- SET TASKS:
A - Copy the part of the post about downloading financial accounts into MS-Money that opens with the words containing "Its tax time" and closes with "accounts into MS-MONEY.".
B - Answer these questions from the post about downloading financial accounts into MS-Money:
(i) Which American Express account has to be downloaded as a file from the bank's site and then imported?
(ii) Which Fidelity account does the post say cannot be downloaded into MS-Money or Quicken?
(iii) What software does the Legg Mason FAQ item the writer found deal with?
C - Continue the post about downloading financial accounts into MS-Money, picking up after its final line.

Its tax time again, which means that I am once again struggling with my various bank accounts, IRA's, 410k's. I expect to struggle with this, I'm no financial wizard and the tax laws were evidently written by people who were doped out of their collective minds. What I don’t expect to struggle with, is the downloading my accounts into MS-MONEY.
Believe me this has not been easy. Lets take American Express for example, I have an AMEX card, an IRA and I use their online bank. The card and brokerage account I can set up from within Money, the online bank requires me to log into my bank account and download a file which is subsequently imported in. In fact their online bank does not even exist in the list of Financial Institutions. Fidelity for some reason allows you to download their brokerage accounts into MS-Money or Quicken, but for some reason thinks you have no need to be able to download your 401K. My favorite however is Legg Mason. I couldn’t find any documentation on how to download my 401K into MS-Money but I did find this gem about Quicken on their FAQ
How do I set up and download my account into Quicken?

- RECORDED DATA:
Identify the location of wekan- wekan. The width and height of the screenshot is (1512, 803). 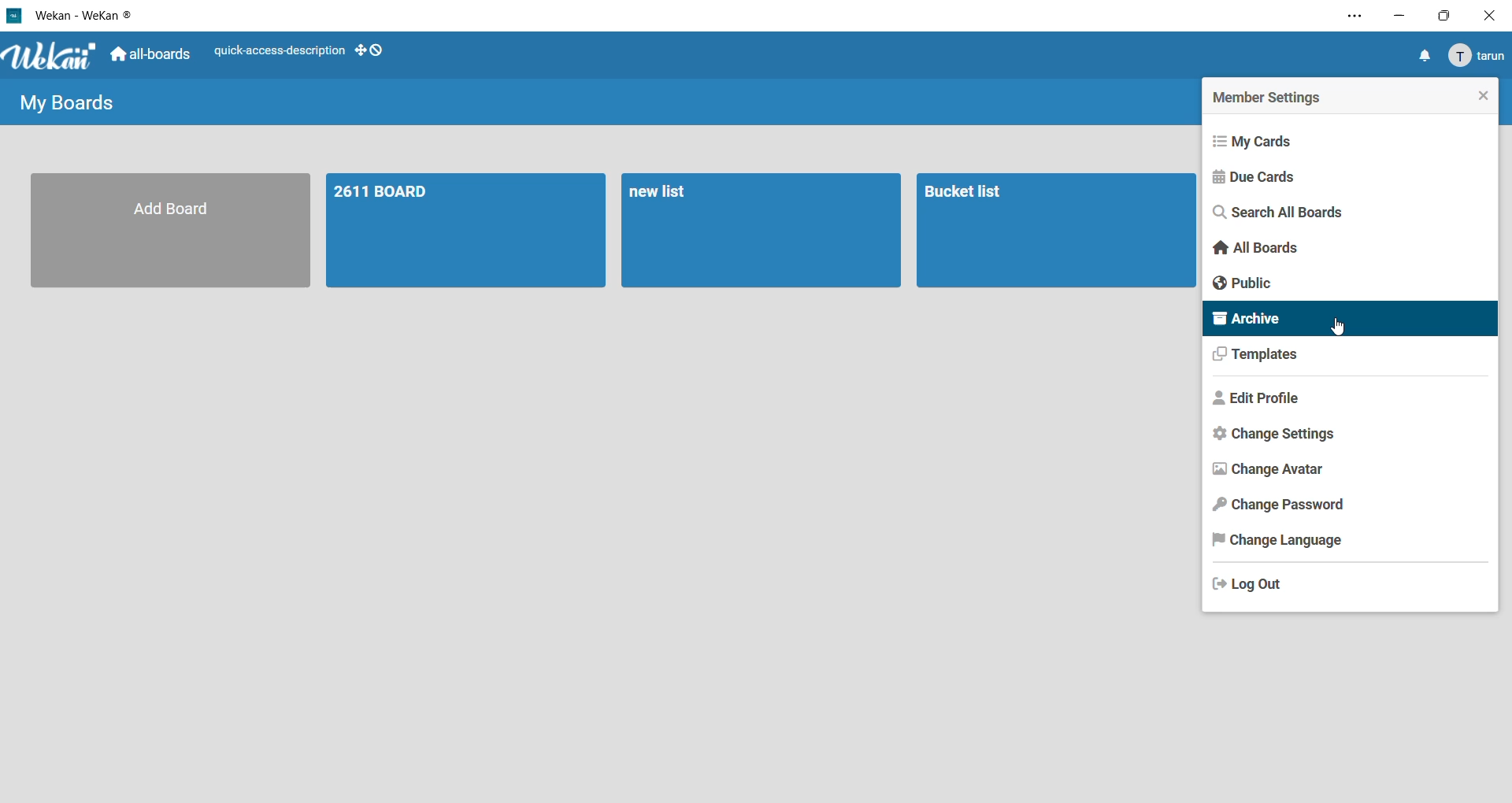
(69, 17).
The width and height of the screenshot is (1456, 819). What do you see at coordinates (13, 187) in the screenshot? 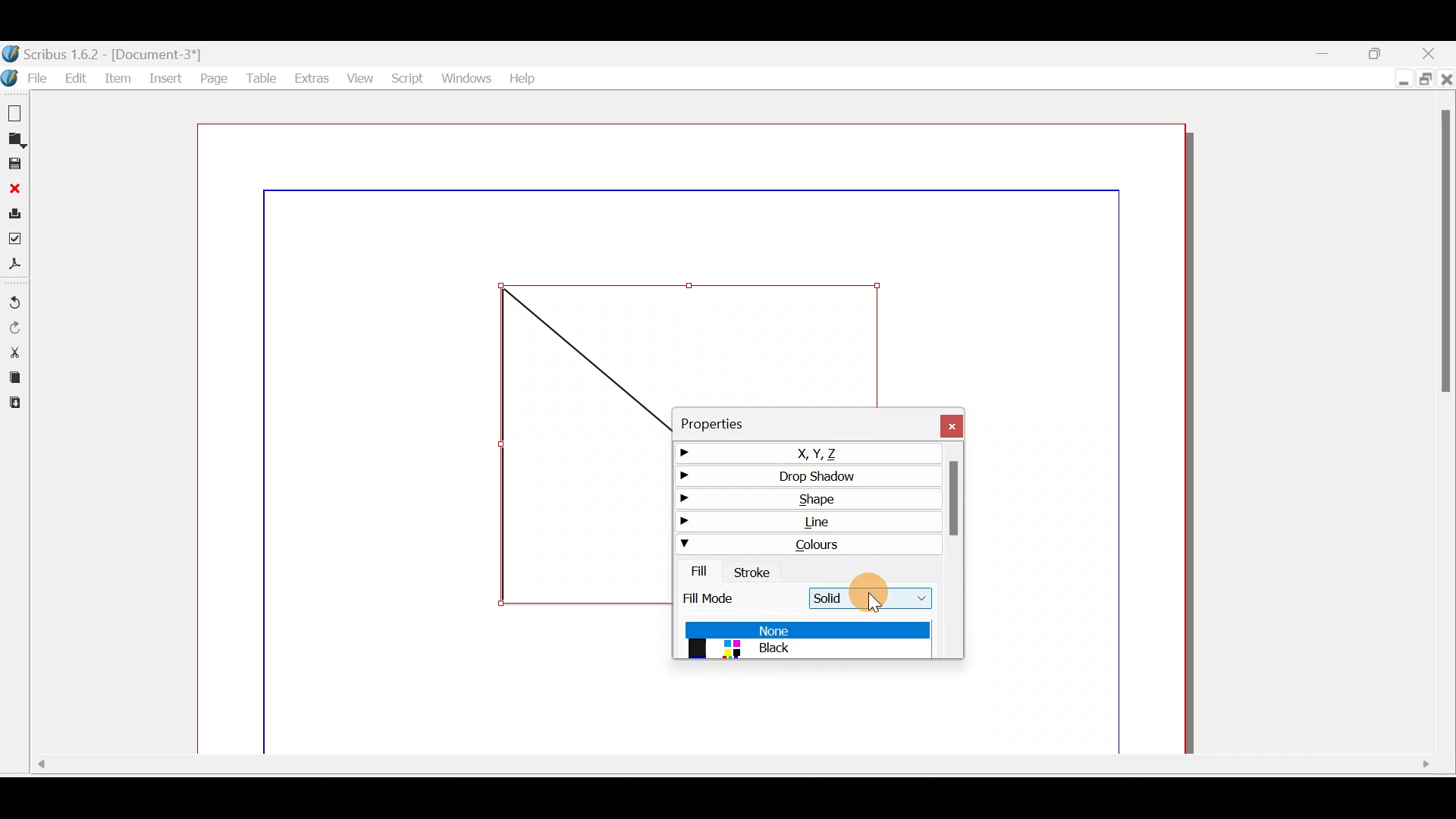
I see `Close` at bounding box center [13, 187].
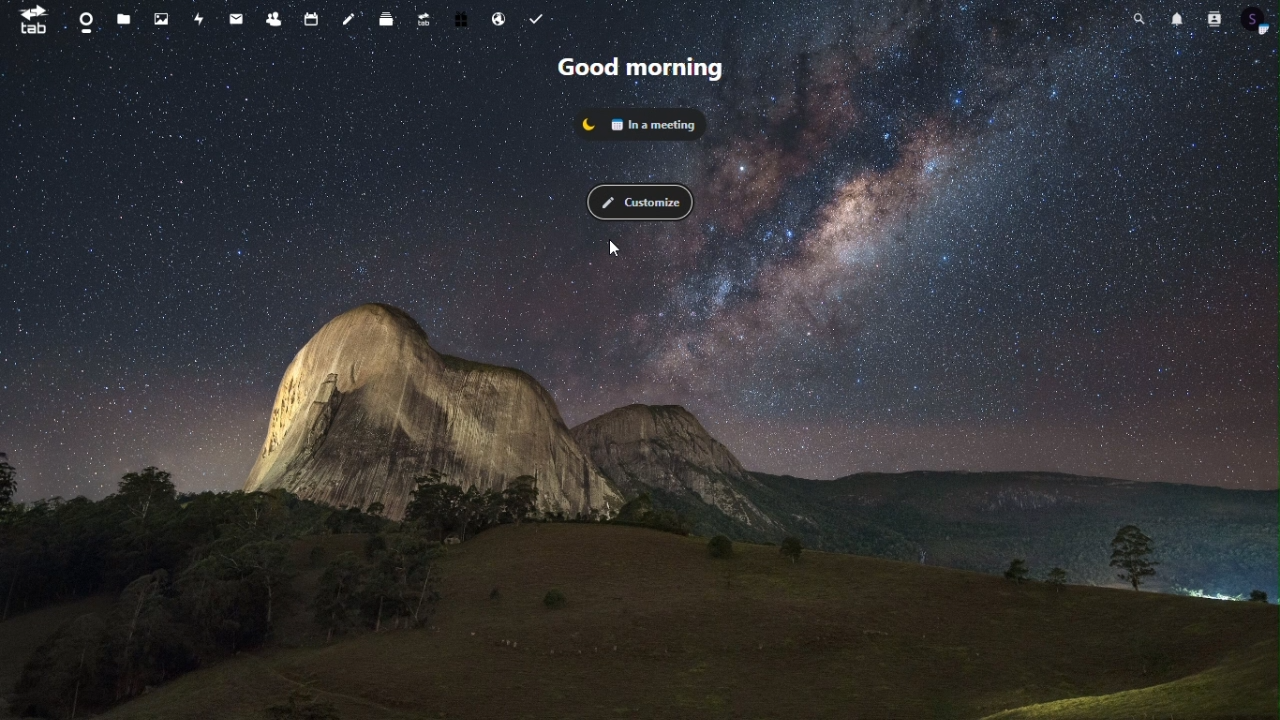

- EXERCISE ANSWERS:
A -
Its tax time again, which means that I am once again struggling with my various bank accounts, IRA's, 410k's. I expect to struggle with this, I'm no financial wizard and the tax laws were evidently written by people who were doped out of their collective minds. What I don’t expect to struggle with, is the downloading my accounts into MS-MONEY.

B -
(i) The online bank.
(ii) The 401K.
(iii) Quicken.

C -
Click on Section Guide called TRANSACTION HISTORY. Once there you will have an option to "Download Transaction History File" and by selecting that option you can download your selected range of 401(k) account transactions to wherever you want.
You need to download and save it as a text file. Then you can open it in Excel, set the column parameters and then upload it into Quicken.
Quicken has accepted Excel files in the past as some of us have used Quicken before and as far as we know it should still do so. However, their specs might have changed. We will try to locate a copy of Quicken and check on that further.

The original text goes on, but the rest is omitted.